The chief executive of GLH hotels tells Katherine Price how he is keeping staff morale high through lockdown and how he hopes his business learns from this experience to bounce back better than before
What is the current situation with your hotels and staff?
All the hotels across the group are closed, so the commercial impact has been significant. More importantly though, like so many others, some of our teams have sadly lost loved ones to the virus.
Each hotel has a small team working on-site to look after the property and direct any queries coming through. We have a small senior team still working to raise cash in the business and also plan for reopening; however, the rest of the team are furloughed.
Have you applied for any loans?
The loans have proved to be more difficult to access for companies in our revenue bracket, so this has been a challenge.
How are you looking after your furloughed teams?
The senior team, general managers and I are all in regular contact with our teams to ensure they are keeping well and are kept as up to date as possible. Recently we ran an afternoon tea recipe competition. Three winners won a cash prize each for themselves and their chosen charity.
What changes do you think will need to be made to hotels when they reopen?
It will no doubt mean a total rethink on the customer's journey; from how they check in with the least possible contact to how they enjoy a great experience in one of our restaurants while keeping social distance.
Would you reopen all your properties as soon as possible or stagger openings?
It is unlikely we will open all the hotels at once. We are working on a plan that assumes a phased opening based on demand.
Do you foresee guests returning quickly once lockdown restrictions are lifted?
In general, no. We expect a fairly slow pick-up for hotel bookings. As always, the situation is likely to be different for different people. I have no doubt that some locations and types of business will recover more quickly than others. It's highly likely that international business will take a long time to recover, but given the right level of confidence in safety measures, the domestic market could be more positive.
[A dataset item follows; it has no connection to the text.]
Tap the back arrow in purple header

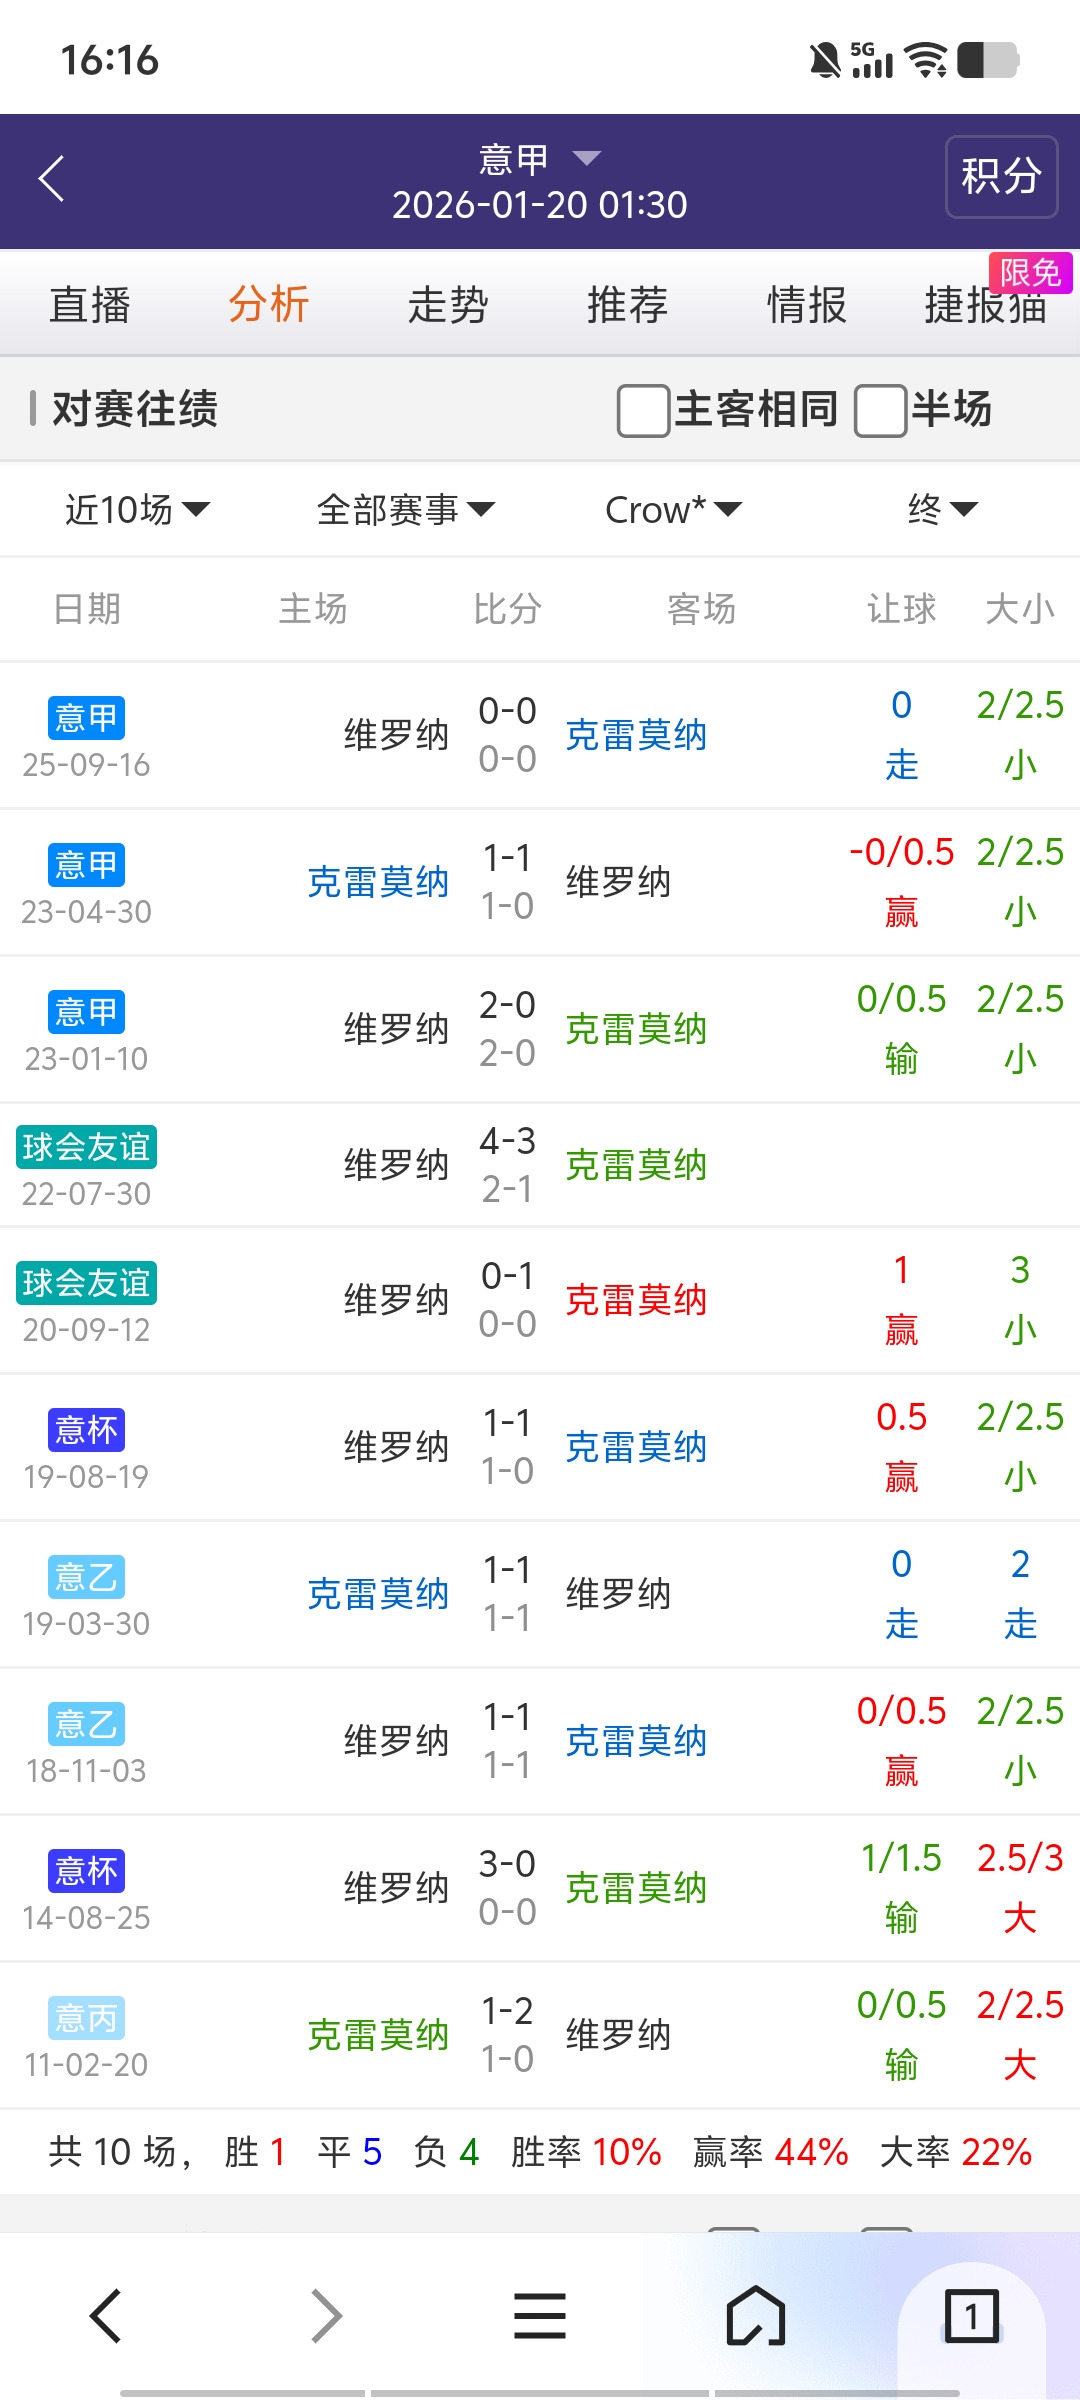point(52,180)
I do however expect business guests in general to return much quicker than leisure or tourism.
What is your outlook for 2020?
I think 2020 will be the year that many of us tragically lost loved ones, but also a year that we learned to pull together as human beings and truly appreciate the different roles people play in society.
I'm sure this will lead to many organisations reviewing the way they work and behave – I certainly have. Commercially, yes, 2020 is worse than lost, we have many more problems to face as we reopen, but in other ways, there is reason to have hope.
I was taught many years ago that the outcome of an event is based on two things: the event itself and then your reaction to it.
I couldn't be any prouder of the way my team has reacted to this situation to ensure we will be the best we can be when we reopen.
What do you need from the government to ensure the business can survive?
The most important things will be continued direct support after opening for employee costs and the sector's crippling rent bills until business recovers. Once businesses reopen with social distancing measures in place, the ability to run profitably will be almost impossible for some time. We will need the Coronavirus Job Retention Scheme to continue until businesses can operate in a profitable way.
We will have to find a way of managing the impact on the business fairly with its landlords. Some landlords have been understanding and tried to support us, while others have been less helpful. The best way of government helping with this is to back the #NationalTimeOut scheme.